Wong Meng Weng

Wong Meng Weng recently moved back to Singapore after a career as a technologist and entrepreneur in Philadelphia and Silicon Valley. During this time, he founded two Internet dot-coms, led the SPF opensource standard (RFC4408 & RFC6652) to successful worldwide rollout, and learned several painful lessons about early-stage entrepreneurship. His two previous ventures, pobox.com and karmasphere.com, explored the email security industry and developed Internet-scale big data analytics for reputation systems.

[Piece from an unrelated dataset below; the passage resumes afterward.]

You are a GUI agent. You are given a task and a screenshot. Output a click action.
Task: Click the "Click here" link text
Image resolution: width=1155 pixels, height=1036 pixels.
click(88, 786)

In Singapore, Meng is deeply engaged with the startup ecosystem in several roles: as an angel investor, a board member of the Business Angel Network of South-East Asia, and most recently as founder of JFDI.Asia, Singapore’s first seed accelerator. He designed a map of the money for the Media Entrepreneurs Guide to Singapore and maintains a web page for people new to the ecosystem. He invests in Internet start-ups that are based on original technologies serving new markets. These start-ups must exploit or answer a fundamental human need. He believes that after Web 2.0, energy, and biotech, the next rich wave of investment will be in the area of secular ethics, or Religion 2.0.

As one of Tim O’Reilly’s “alpha geeks” and a co-founder of Hackerspace.SG, he has organized and participates in Startup Weekend, TEDx, Barcamp, Startup Grind, and similar events spanning infocomm technology, media, and next-generation investment. He volunteers as a mentor with the Founder Institute and an Entrepreneur in Residence at the INSEAD Business School. At JFDI.Asia he mentors startups from idea to investment-readiness in 100 days, and continues to coach founders on leadership and management until they reach Series A funding.

Meng earned a Bachelor’s degree in Computer Science at the University of Pennsylvania (SEAS ’97) and took MBA classes at the National University of Singapore (2000) while simultaneously working toward a Master of Knowledge Engineering. Prior to that he passed through the GEP at Raffles Institution and Anglo-Chinese Primary School. He programs in Perl, edits in emacs, totes a MacBook, and works in Illustrator, InDesign, and Lightroom. He subscribes to the software development practices of Agile programming and opensource software, the customer development philosophies of Steve Blank and Eric Ries, and the business development models of Geoffrey Moore and Clayton Christensen.